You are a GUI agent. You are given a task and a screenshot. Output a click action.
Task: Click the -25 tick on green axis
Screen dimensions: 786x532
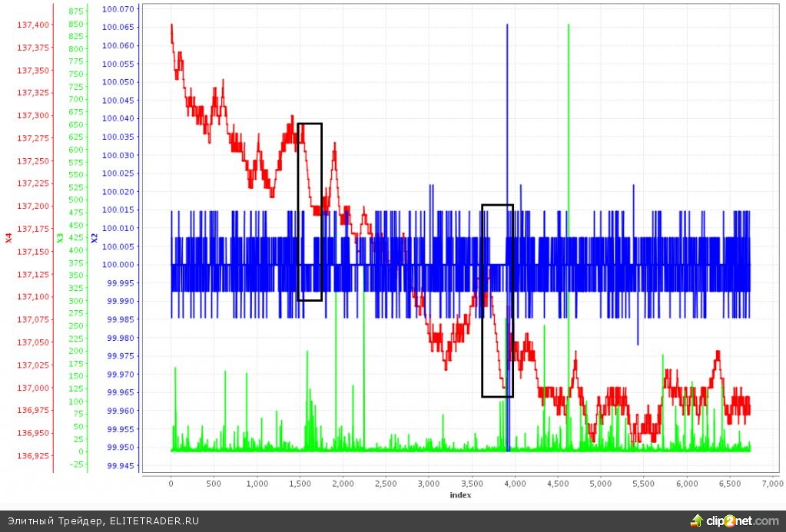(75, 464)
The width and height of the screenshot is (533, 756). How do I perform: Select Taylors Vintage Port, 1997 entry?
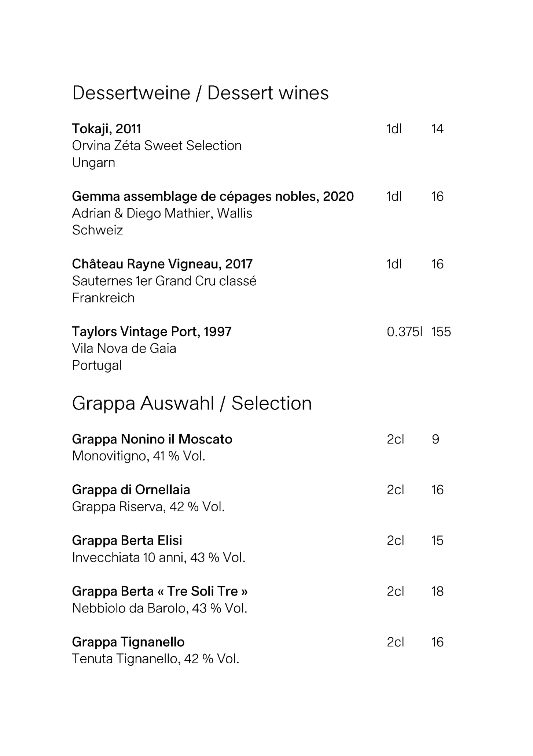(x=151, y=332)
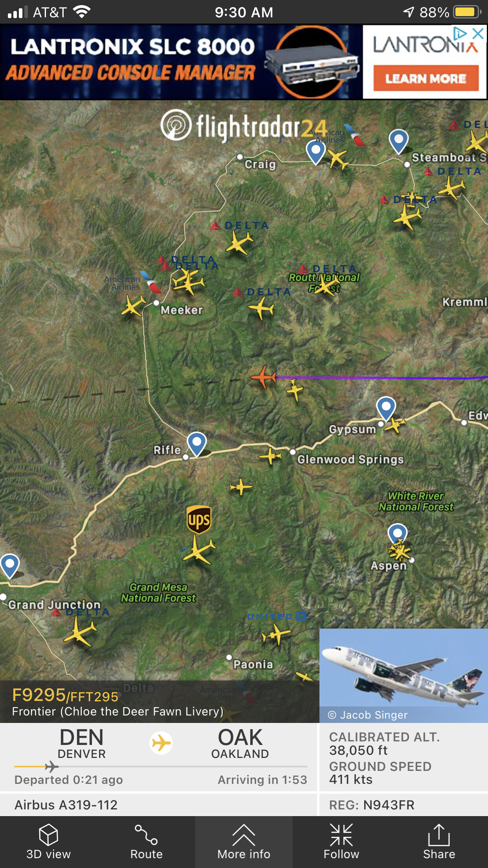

Exercise goal —
What you need to copy is the run of lines from the one holding "Task: Click the -25 tick on green axis" through the end of the data, exactly and only, both ends included, pictures omitted.

Output of the task —
Task: Click the -25 tick on green axis
Screen dimensions: 786x532
(75, 464)
The width and height of the screenshot is (533, 756). How do I perform: Select Taylors Vintage Port, 1997 entry?
(x=151, y=332)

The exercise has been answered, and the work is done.